▶ _Exercise set_
(1) Return everything in the trigonometry solution from "- We need to find the height of station B, which" down to "elevation is 30º.", copied word for word.
(2) In the entries, change "red" to "blue" in everything from the line containing "You are a computer-use agent. Viewport: 784px" down to the line containing "(x=610, y=164)". Give back only those lines, with nothing else altered.

▶ _Reading passage_
● ● ● ● ● ● ●

Question

Find the height of station B.

Answer 1

Step 1: Understanding the problem:
We are asked to find the height of station B. Based on the given passage, we know the following:
- The distance between the base C of the tower and point O is 36 m.
- The angle of elevation of the top of station B from point O is 30º.
- We need to find the height of station B, which we can represent as \( h_B \).

Step 2: Using trigonometry to find the height:
We can use the tangent function, which relates the angle of elevation, the height of the tower, and the horizontal distance between the point of observation and the base of the tower.
The formula for the tangent of an angle \( \theta \) in a right triangle is:
\[ \tan \theta = \frac{\text{opposite}}{\text{adjacent}} \] In this case, the opposite side is the height of station B, \( h_B \), and the adjacent side is the distance from point O to the base C of the tower, which is 36 m. For station B, the angle of elevation is 30º.
Thus, the equation becomes:
\[ \tan 30^\circ = \frac{h_B}{36} \] We know that \( \tan 30^\circ = \frac{1}{\sqrt{3}} \). Substituting this into the equation:
\[ \frac{1}{\sqrt{3}} = \frac{h_B}{36} \]

Step 3: Solving for \( h_B \):
To find \( h_B \), multiply both sides of the equation by 36:
\[ h_B = 36 \times \frac{1}{\sqrt{3}} = \frac{36}{\sqrt{3}} \] Now, rationalize the denominator by multiplying both the numerator and denominator by \( \sqrt{3} \):
\[ h_B = \frac{36 \times \sqrt{3}}{\sqrt{3} \times \sqrt{3}} = \frac{36 \sqrt{3}}{3} = 12\sqrt{3} \]

Step 4: Conclusion:
The height of station B is \( 12\sqrt{3} \) meters.

Answer 2

Step 1: Understanding the problem:
We are asked to find the height of station A. Based on the given passage, we know the following:
- The distance between the base C of the tower and point O is 36 m.
- The angle of elevation of the top of station A from point O is 45º.
- We need to find the height of station A, which we can represent as \( h_A \).

Step 2: Using trigonometry to find the height:
We can use the tangent function, which relates the angle of elevation, the height of the tower, and the horizontal distance between the point of observation and the base of the tower.
The formula for the tangent of an angle \( \theta \) in a right triangle is:
\[ \tan \theta = \frac{\text{opposite}}{\text{adjacent}} \] In this case, the opposite side is the height of station A, \( h_A \), and the adjacent side is the distance from point O to the base C of the tower, which is 36 m. For station A, the angle of elevation is 45º.

● ● ● ● ● ● ●

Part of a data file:
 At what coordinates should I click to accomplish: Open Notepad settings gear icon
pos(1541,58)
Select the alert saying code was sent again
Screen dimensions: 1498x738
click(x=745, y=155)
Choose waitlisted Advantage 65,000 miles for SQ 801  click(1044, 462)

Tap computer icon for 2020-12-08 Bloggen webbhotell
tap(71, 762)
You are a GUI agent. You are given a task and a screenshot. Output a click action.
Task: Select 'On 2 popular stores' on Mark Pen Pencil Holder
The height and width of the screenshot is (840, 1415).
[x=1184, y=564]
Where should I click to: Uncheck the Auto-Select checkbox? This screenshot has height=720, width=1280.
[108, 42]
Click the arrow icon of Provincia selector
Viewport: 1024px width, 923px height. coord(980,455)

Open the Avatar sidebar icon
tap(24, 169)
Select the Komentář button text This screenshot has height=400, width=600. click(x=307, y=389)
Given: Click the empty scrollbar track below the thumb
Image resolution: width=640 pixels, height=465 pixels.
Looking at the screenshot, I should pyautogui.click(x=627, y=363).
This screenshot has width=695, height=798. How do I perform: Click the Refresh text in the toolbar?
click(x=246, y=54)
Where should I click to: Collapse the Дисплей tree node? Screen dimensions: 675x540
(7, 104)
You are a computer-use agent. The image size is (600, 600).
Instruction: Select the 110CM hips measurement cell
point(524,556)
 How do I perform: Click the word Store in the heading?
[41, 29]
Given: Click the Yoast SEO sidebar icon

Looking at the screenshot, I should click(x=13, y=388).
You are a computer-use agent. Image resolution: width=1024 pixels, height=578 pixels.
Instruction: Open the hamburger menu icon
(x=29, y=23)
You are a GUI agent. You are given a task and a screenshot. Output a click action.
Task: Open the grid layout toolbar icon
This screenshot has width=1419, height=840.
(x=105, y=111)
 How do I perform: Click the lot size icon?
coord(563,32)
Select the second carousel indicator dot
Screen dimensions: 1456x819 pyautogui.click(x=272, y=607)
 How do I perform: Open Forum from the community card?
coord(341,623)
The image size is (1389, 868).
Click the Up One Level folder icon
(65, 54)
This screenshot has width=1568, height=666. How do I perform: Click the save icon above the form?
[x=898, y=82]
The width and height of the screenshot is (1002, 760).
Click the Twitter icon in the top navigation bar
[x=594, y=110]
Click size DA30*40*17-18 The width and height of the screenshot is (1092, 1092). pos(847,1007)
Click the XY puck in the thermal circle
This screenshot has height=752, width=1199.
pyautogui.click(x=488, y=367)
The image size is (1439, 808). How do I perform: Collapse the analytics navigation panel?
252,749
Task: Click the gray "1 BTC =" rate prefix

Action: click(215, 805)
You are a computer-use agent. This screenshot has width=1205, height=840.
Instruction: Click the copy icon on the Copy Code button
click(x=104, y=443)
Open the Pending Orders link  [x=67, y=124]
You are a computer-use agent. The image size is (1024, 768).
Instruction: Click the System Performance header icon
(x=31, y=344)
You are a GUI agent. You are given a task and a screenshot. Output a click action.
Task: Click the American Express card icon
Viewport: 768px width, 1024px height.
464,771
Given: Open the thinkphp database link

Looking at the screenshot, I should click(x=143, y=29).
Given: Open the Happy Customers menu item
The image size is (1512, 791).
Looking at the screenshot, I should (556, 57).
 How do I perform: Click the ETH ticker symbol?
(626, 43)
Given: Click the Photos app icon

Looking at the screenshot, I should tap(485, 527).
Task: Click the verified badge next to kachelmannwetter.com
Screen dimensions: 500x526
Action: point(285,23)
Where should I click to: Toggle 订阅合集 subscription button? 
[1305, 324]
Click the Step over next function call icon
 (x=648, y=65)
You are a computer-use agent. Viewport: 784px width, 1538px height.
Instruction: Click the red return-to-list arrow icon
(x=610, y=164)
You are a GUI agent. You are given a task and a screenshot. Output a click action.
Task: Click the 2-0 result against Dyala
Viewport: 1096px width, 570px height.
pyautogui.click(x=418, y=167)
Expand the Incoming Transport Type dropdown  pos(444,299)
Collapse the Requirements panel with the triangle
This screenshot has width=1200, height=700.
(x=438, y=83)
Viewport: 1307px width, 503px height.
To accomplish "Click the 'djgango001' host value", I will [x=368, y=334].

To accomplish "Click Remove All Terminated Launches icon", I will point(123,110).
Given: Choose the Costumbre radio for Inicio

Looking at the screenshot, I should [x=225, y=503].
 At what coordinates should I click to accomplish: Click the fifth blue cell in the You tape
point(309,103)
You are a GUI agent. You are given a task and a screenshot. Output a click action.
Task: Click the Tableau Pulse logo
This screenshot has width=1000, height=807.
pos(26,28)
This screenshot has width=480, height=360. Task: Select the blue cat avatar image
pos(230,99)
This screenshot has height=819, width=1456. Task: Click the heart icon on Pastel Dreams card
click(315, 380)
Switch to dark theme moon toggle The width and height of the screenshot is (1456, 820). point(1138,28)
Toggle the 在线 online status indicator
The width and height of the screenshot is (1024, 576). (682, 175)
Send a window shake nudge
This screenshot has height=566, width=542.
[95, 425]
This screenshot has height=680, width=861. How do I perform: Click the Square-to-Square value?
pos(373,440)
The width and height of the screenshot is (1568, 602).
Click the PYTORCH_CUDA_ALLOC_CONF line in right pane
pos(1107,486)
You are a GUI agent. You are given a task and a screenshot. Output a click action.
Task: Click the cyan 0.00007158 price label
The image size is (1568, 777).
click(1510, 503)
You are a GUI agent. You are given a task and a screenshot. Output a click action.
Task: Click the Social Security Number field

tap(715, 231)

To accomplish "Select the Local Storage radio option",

● ● ● ● ● ● ●

▶ _Responses in order_
(1)
- We need to find the height of station B, which we can represent as \( h_B \).

Step 2: Using trigonometry to find the height:
We can use the tangent function, which relates the angle of elevation, the height of the tower, and the horizontal distance between the point of observation and the base of the tower.
The formula for the tangent of an angle \( \theta \) in a right triangle is:
\[ \tan \theta = \frac{\text{opposite}}{\text{adjacent}} \] In this case, the opposite side is the height of station B, \( h_B \), and the adjacent side is the distance from point O to the base C of the tower, which is 36 m. For station B, the angle of elevation is 30º.

(2)
You are a computer-use agent. Viewport: 784px width, 1538px height.
Instruction: Click the blue return-to-list arrow icon
(x=610, y=164)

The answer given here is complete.